Некуда - Николай Лесков
Шрифт:
Интервал:
Закладка:
В конце второй недели после переезда к Нечаям доктор, рывшийся каждый день в своих книгах и записках, сшил из бумаги большую тетрадь и стал писать психиатрическую диссертацию. Наверху, под заглавием, Розанов выставил очень красивое место из апофтегм Гиппократа: «Quod medicamenta non sanat ignis sanat, quod ignis non sanat ferrum sanat, quod ferrum non sanat mors sanat». Hippocrates: Apophthegmata. To есть: «Чего не вылечивают лекарства – вылечивает огонь; чего не вылечивает огонь – вылечивает железо; чего не вылечивает железо – вылечивает смерть».
Но на этом и стала докторская диссертация лекаря cum euximia laude Дмитрия Розанова. Скоро ему стало не до диссертации.
В том каменном полуэтаже, над которым находилась квартира Нечая, было также пять жилых комнат. Три из них занимала хозяйка дома, штабс-капитанша Давыдовская, а две нанимал корректор одной большой московской типографии, Ардалион Михайлович Арапов.
Давыдовская была дородная, белокурая барыня с пробором на боку, с победоносным взором, веселым лицом, полным подбородком и обилием всяких телес. Она была природная дедичка своего дома и распоряжалась им полновластною госпожою.
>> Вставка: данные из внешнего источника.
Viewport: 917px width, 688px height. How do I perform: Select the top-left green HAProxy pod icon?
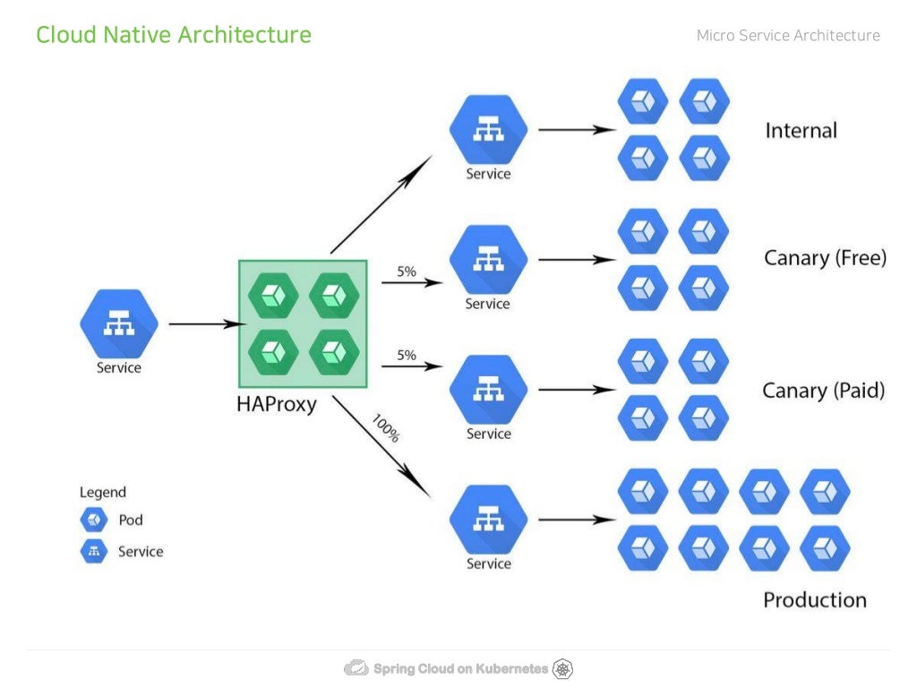273,295
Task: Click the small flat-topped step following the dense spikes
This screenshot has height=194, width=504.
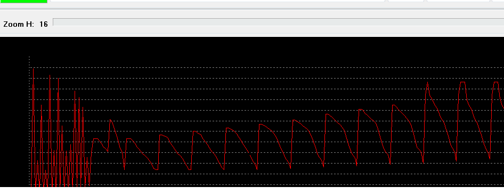Action: tap(95, 139)
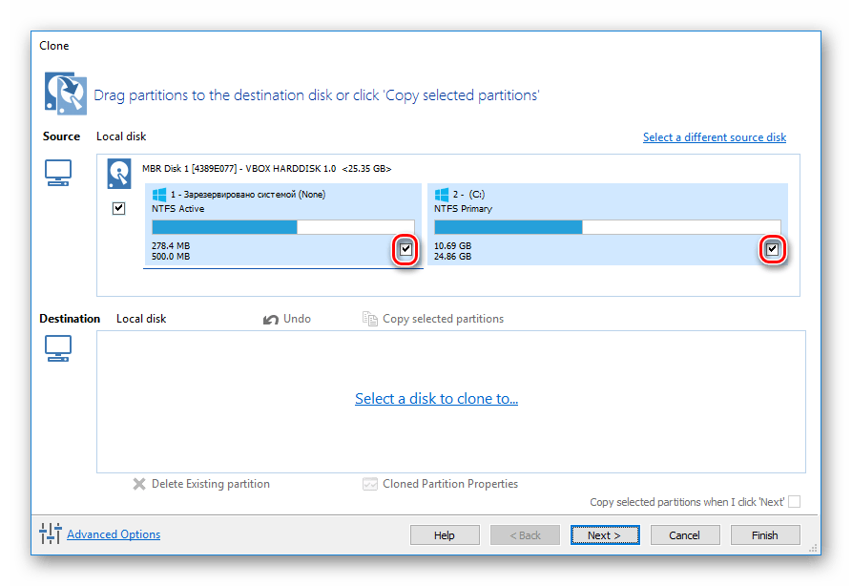Viewport: 852px width, 586px height.
Task: Toggle checkbox for partition 2 (C:)
Action: pos(772,250)
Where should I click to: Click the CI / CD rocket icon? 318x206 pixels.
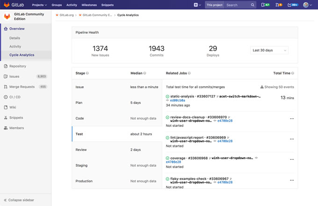point(6,97)
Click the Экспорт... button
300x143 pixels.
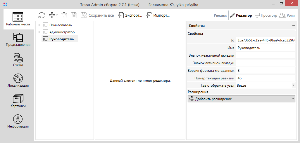pos(130,15)
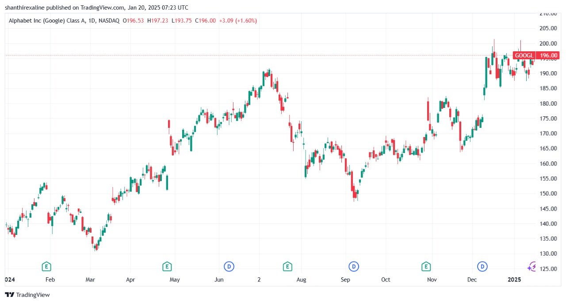Click the 180.00 level on price axis

coord(547,104)
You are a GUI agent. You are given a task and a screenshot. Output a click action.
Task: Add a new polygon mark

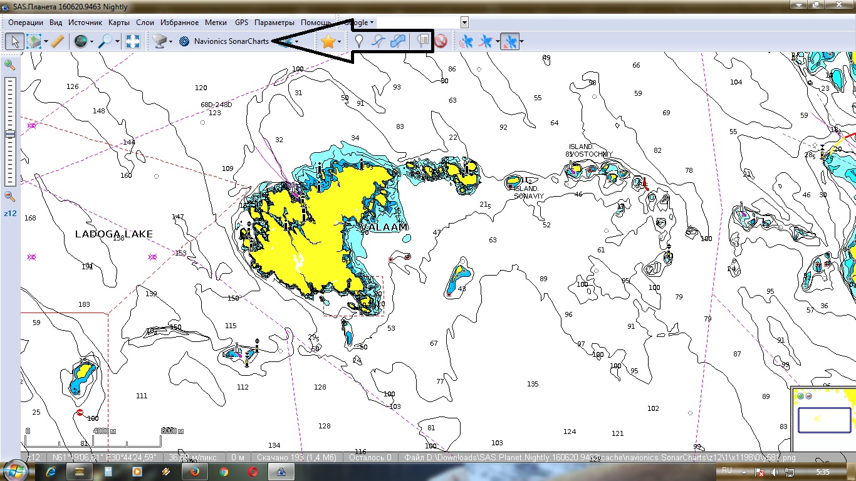click(397, 41)

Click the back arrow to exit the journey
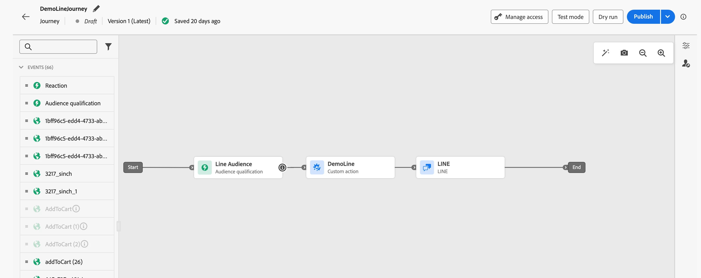coord(26,17)
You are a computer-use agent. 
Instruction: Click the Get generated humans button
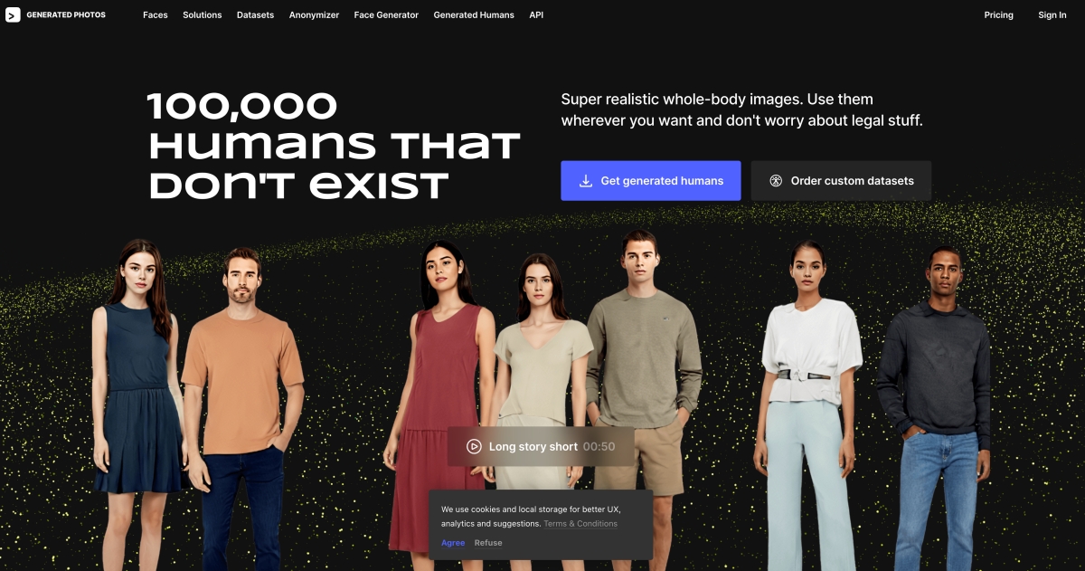point(651,181)
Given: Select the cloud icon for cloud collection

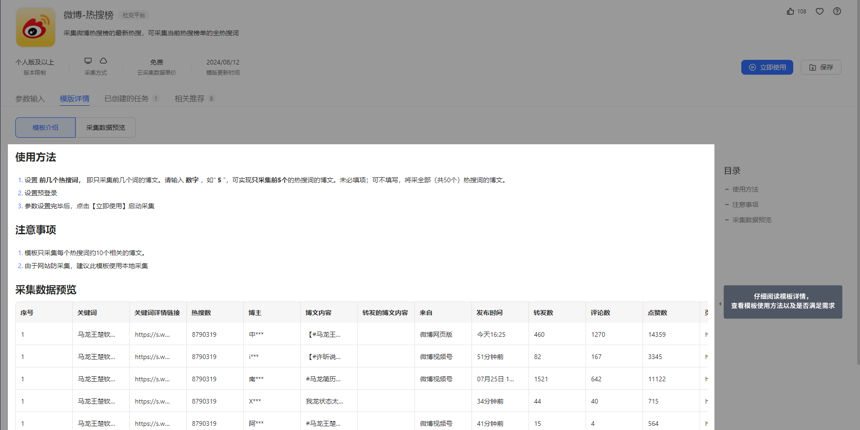Looking at the screenshot, I should [103, 60].
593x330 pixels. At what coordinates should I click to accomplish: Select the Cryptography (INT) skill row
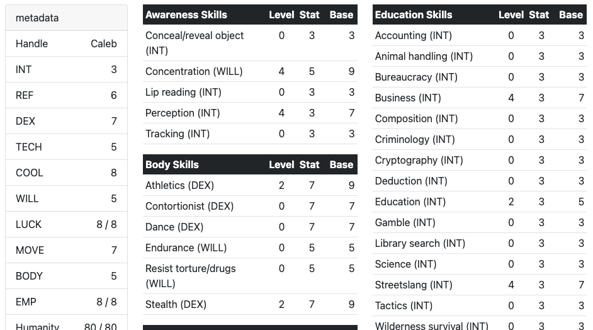[479, 160]

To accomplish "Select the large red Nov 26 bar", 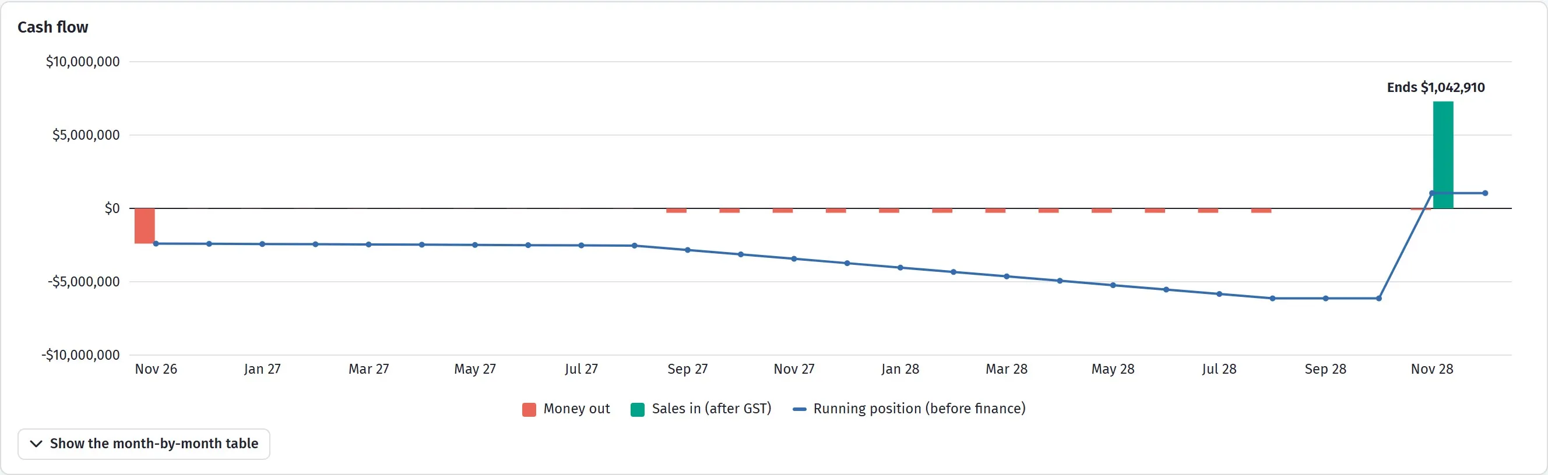I will click(x=144, y=226).
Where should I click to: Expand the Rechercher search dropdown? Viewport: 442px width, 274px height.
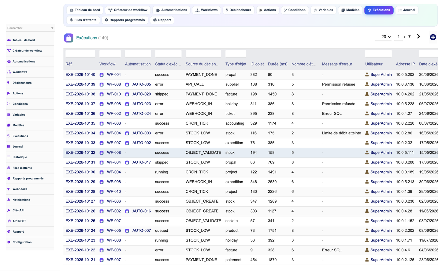[52, 28]
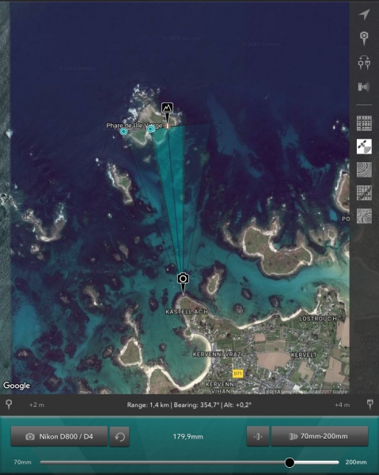Tap the camera pin on the map
Image resolution: width=379 pixels, height=475 pixels.
tap(183, 283)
Все знали, что у Давыдовской был некогда муж, маленький черненький человечек, ходивший по праздникам в мундире с узенькими фалдочками и в треугольной шляпе с черным пером. Но с давних пор это маленькое существо перестало показываться в своем мундирчике со шляпою на голове, и о нем все позабыли. Никуда не уезжал муж Давыдовской, и не выносили его на кладбище, а так не стало его видно, да и только. И никто о нем не толковал. Если, бывало, кому-нибудь из соседок доводилось, проходя мимо дома Давыдовской, увидать, как она стоит с длинным чубуком в одной руке, а другою рукою обирает сухие листья с волкомерии, то соседка только замечала: «а ведь Давыдовчихин муж-то, должно что, еще жив», и всякая совершенно довольствовалась этим предположением. А дело было в том, что всеми позабытый штабс-капитан Давыдовский восьмой год преспокойно валялся без рук и ног в параличе и любовался, как полнела и добрела во всю мочь его грозная половина, с утра до ночи курившая трубку с длинным черешневым чубуком и кропотавшаяся на семнадцатилетнюю девочку Липку, имевшую нарочитую склонность к истреблению зажигательных спичек, которые вдова Давыдовская имела другую слабость тщательно хранить на своем образнике как некую особенную драгоценность или святыню.
Кроме этой слабости, штабс-капитанша имела две другие: она терпеть не могла всякое начальство в огуле и рабски обожала всех молодых людей. Начальство она ненавидела искони: всех начальствующих лиц, какого бы они сана и возраста ни были, называла почему-то «Моркобрунами» и готова была всегда устроить им какую-нибудь пакость. Эта ненависть штабс-капитанши особенно проявлялась в разговорах о пенсиях и в сопротивлении всяким объявлениям, доходящим до нее через полицейского хожалого. Она, например, не позволяла дворнику мести тротуаров, когда это требовалось полициею; не зажигала в положенные дни плошек; не красила труб и вообще демонстрировала. Причина такого озлобления штабс-капитанши против начальства лежала в отказе, полученном на ее просьбу о полном пенсионе за службу мужа. Раболепная же любовь к молодежи имела, разумеется, другие причины, до которых нам столько же дела, сколько разбитому параличом и недвижимому капитану. Люди толковали разное; но люди, как известно, бывают иногда чересчур подозрительны. Дворник Антроп Иванович, и Липка, и нечаевская кухарка Устинья даже порешили себе кое-что насчет тесной приязни Давыдовчихи с ее жильцом Араповым, но достоверно, что в этом случае они совершенно ошибались. Тут дело было совершенно чистое. Давыдовская любила Арапова просто потому, что он молод, что с ним можно врать всякую скоромь и, сидя у него, можно встречаться с разными молодыми людьми.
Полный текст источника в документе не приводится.